Here are 5 mental roadblocks that prevents entrepreneurs from raising capital:
- Closed mindedness: You have a mind blowing idea for your business, which is good. The great thing though, is for that idea to move beyond being an idea to reality. In numerous situations, entrepreneurs feel partial to that original idea and fail to embrace benefits of pivoting their idea for it to be realistic. What eventually happens is that the idea ends up being just an idea, and never gets to be implemented.
- Unreasonable expectations: Sometimes entrepreneurs want to raise huge capital in a swift manner. The realistic approach is to raise capital increasingly in a series of progressive steps. The ability to raise more capital grows with time.
- Blame game: You resort to claim that nobody wants to give you capital. In the real sense, nobody owes you capital. It is your responsibility to learn how to communicate and convince investors to give you the capital that you require. People will invest if they are convinced your business raises an interesting investment opportunity for them.

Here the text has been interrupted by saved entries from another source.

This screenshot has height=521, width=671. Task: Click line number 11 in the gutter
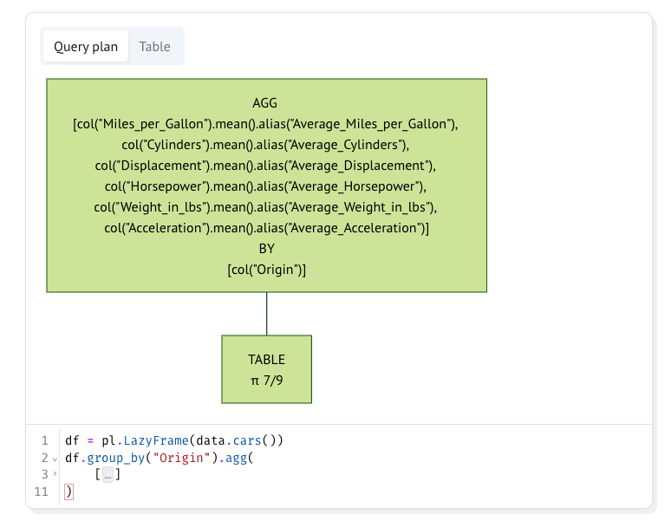(x=42, y=492)
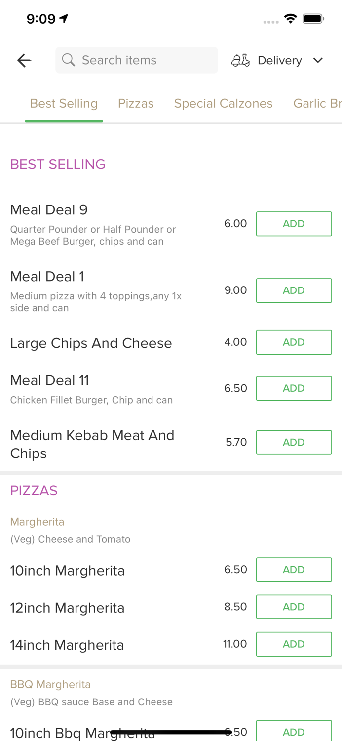Add Meal Deal 11 to basket
Image resolution: width=342 pixels, height=741 pixels.
point(294,388)
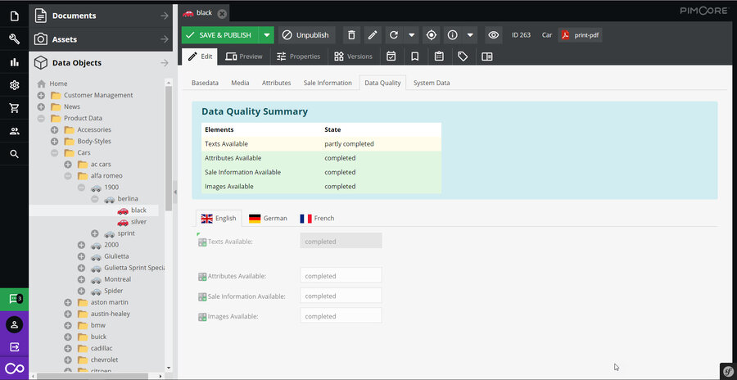737x380 pixels.
Task: Click the Attributes Available input field
Action: pyautogui.click(x=341, y=276)
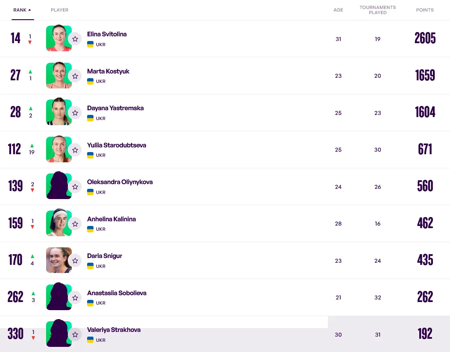Click Yuliia Starodubtseva's favorite star icon

point(75,150)
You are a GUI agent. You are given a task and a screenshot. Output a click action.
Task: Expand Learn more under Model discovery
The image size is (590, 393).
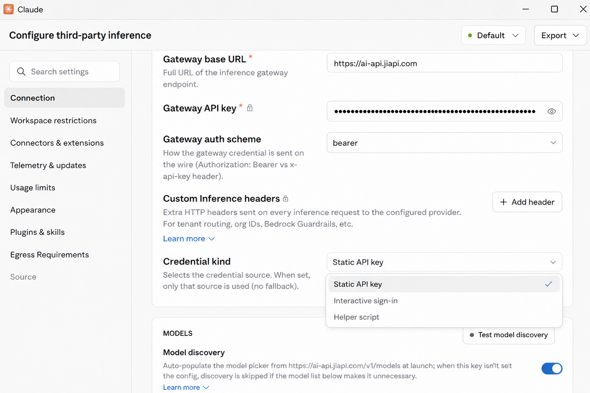pos(186,387)
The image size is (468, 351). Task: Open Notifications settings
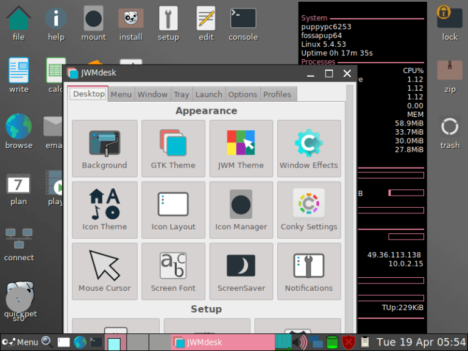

- Fear of failure: As an entrepreneur, you have to get used to rejection when it comes to raising capital. a very high percentage of funding applications are rejected. Rejection is actually a normal occurrence when it comes to raising capital and does not mean failure. Application rejections are opportunities to find out reasons for rejection, and also to refine your proposition to be better prepared for subsequent applications.
- Capital is Scarce: On the contrary, capital is available and abundant if you know how to access it. Investors actively look out for business ventures to finance, with expectations that their investment will yield profitable returns. You just have to position your business adequately for investors to have the right amount of confidence to give you the capital that your business requires.